La violencia genera violencia, piensa Susanne Bier mientras la sangre brota de la nariz recién golpeada de su protagonista. Clara y para que todos entiendan, no oculta esa máxima en ningún momento, y se hace carne en el personaje de Mikael Persbrandt para que su mensaje sea más explicito. Esta sería no obstante una visión en extremo sencilla y así la película sería solo una lección simple de moral. Pero eso no es lo que ocurre, al menos en gran parte.

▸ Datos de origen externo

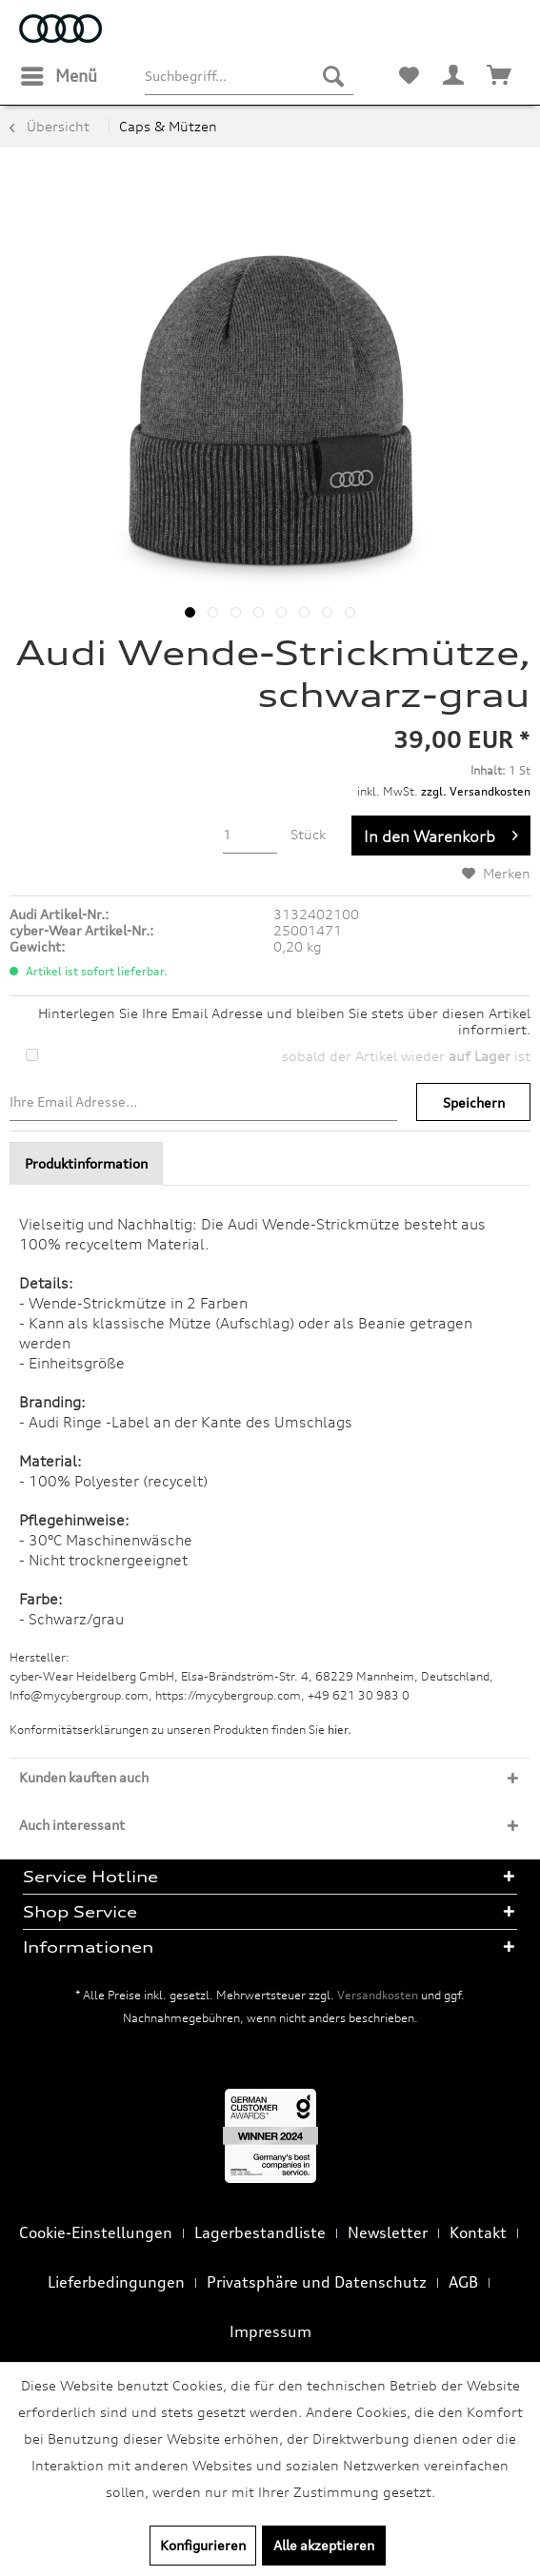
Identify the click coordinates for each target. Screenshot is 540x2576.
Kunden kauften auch (84, 1777)
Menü (59, 73)
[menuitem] (58, 76)
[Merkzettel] (409, 76)
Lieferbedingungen (116, 2281)
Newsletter (388, 2232)
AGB (463, 2281)
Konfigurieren (203, 2545)
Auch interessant (72, 1825)
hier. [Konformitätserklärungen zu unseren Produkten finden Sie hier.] (339, 1729)
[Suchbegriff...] (249, 76)
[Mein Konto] (454, 76)
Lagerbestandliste (260, 2232)
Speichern (474, 1102)
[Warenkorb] (500, 76)
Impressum (270, 2331)
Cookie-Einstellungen (95, 2232)
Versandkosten (377, 1995)
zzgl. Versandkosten (475, 791)
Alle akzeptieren (323, 2545)
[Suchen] (333, 76)
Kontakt (478, 2232)
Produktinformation (86, 1163)
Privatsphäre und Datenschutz (317, 2281)
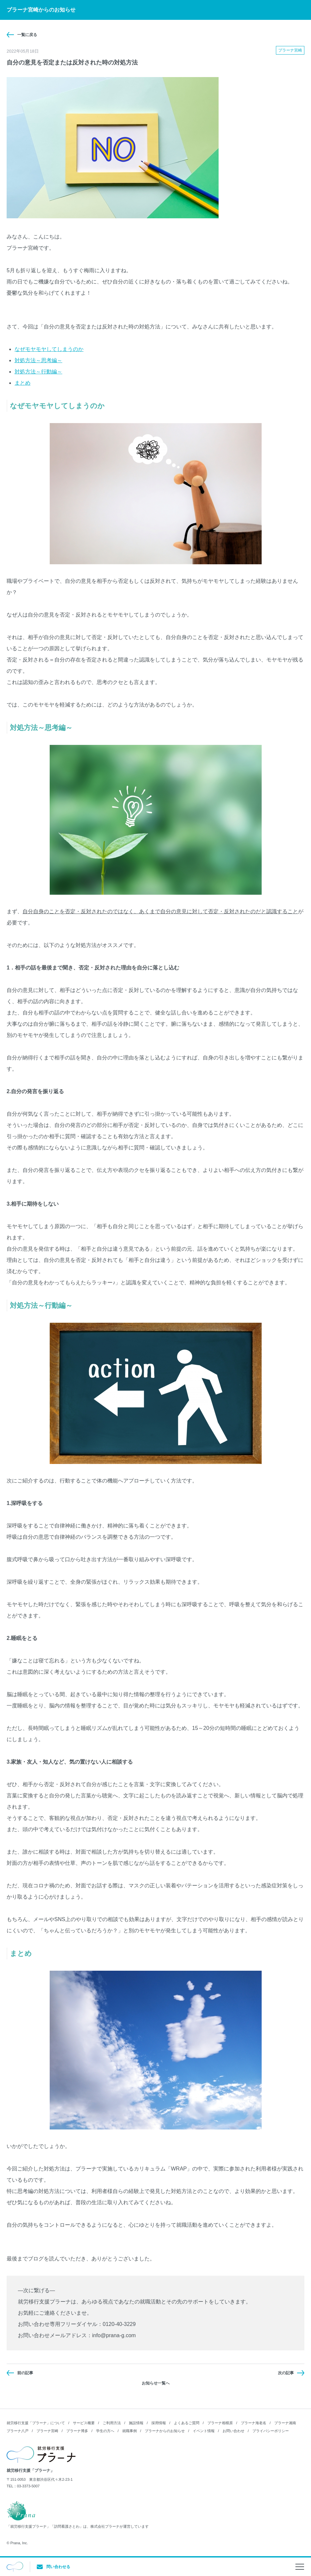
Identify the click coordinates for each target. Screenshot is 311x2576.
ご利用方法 (112, 2423)
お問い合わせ (233, 2431)
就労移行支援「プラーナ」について (36, 2423)
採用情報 (158, 2423)
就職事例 (129, 2431)
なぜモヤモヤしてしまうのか (49, 349)
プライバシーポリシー (270, 2431)
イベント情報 (204, 2431)
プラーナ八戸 (17, 2431)
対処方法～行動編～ (38, 371)
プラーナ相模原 (220, 2423)
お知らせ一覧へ (156, 2383)
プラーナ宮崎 (47, 2431)
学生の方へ (105, 2431)
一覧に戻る (27, 34)
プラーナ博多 (77, 2431)
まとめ (22, 383)
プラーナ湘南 (285, 2423)
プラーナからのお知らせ (165, 2431)
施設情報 (136, 2423)
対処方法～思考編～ (38, 360)
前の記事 (25, 2373)
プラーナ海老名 (253, 2423)
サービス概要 (84, 2423)
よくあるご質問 (186, 2423)
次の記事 (286, 2373)
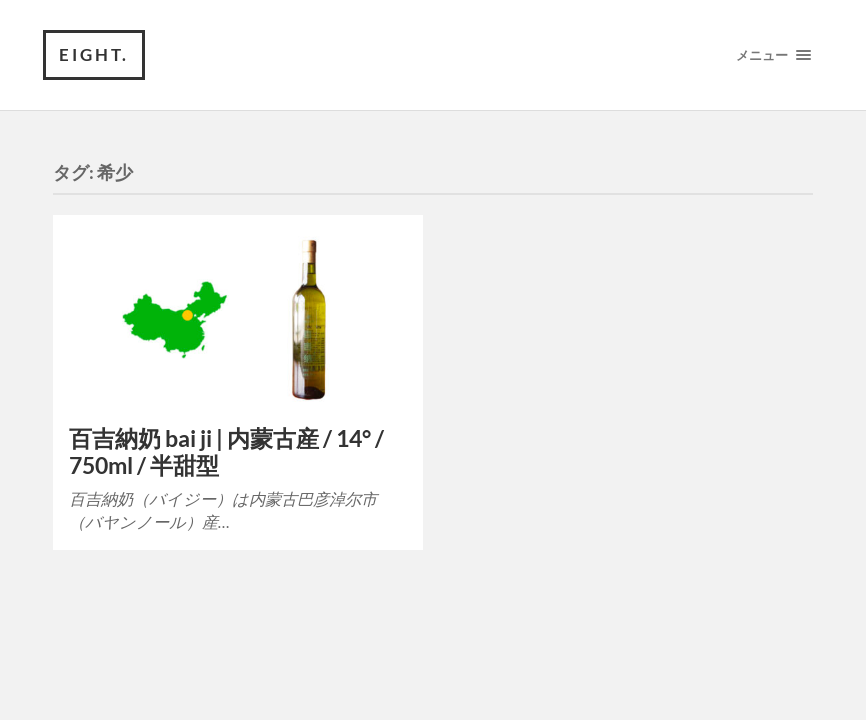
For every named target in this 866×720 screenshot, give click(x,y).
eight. (94, 54)
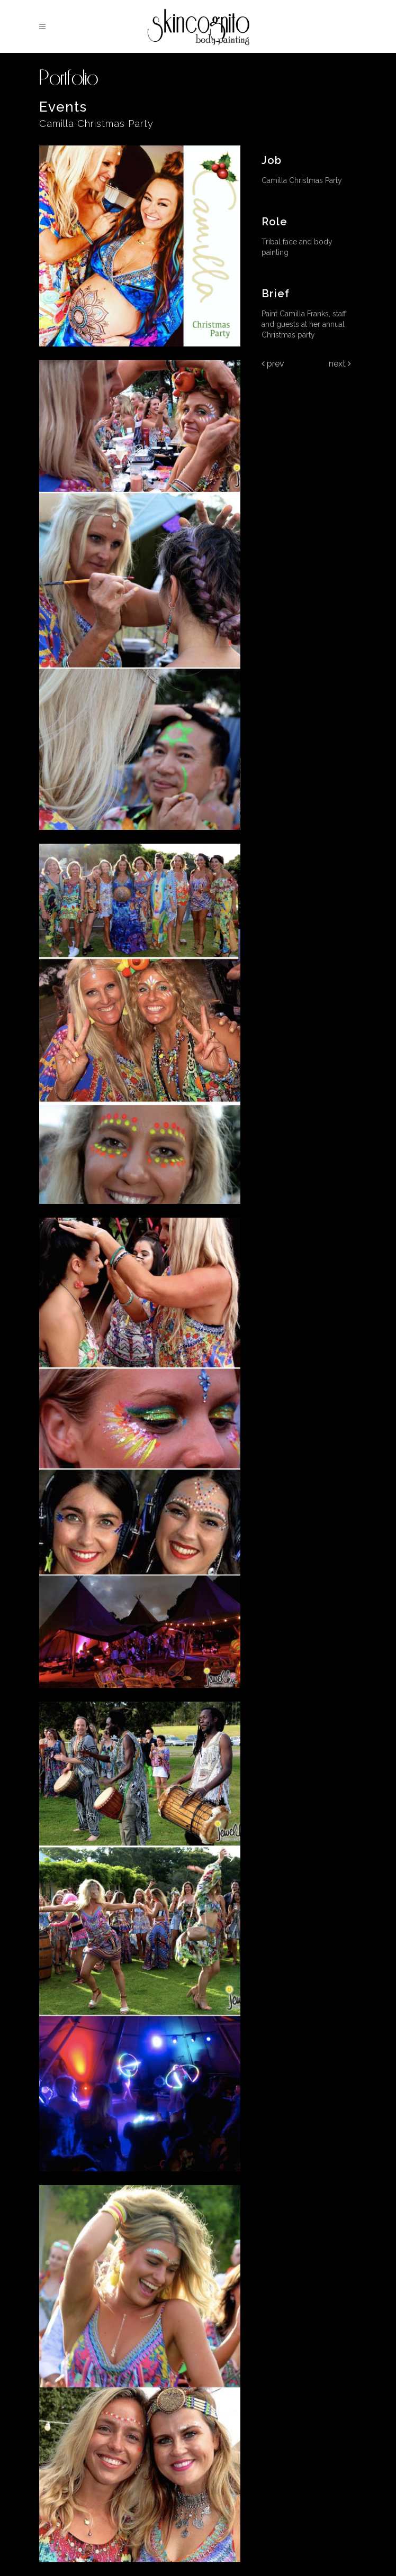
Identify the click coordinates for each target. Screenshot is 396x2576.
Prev (273, 363)
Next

Bier da una vuelta de tuerca a su principio fundante, y así toda acción genera una reacción, pero si esta es lo suficientemente fuerte, el acto que la origina se clausura. Esta idea del agresivo regreso ad infinitum se termina si uno responde con suficiente fuerza. Un inflador de bicicletas, un cuchillo, una bomba o una horda de africanos, cualquier herramienta es buena a la hora de aplacar al violento.
Pero Bier, en su rol aleccionador, toma conciencia de que su contrapropuesta no es la que se enseña en el colegio, y recurre a un imposible para encauzarla. El mensaje termina y la directora logró ofrecer en ese tiempo un relato potente de un conjunto de hermosas imágenes (muy buena fotografía) de una Dinamarca violenta que ya se veía en DeUsynlige (Aguas Turbulentas). Es una pérdida que, a fin de cuentas, su conclusión moralizante la acerque tanto a las producciones norteamericanas.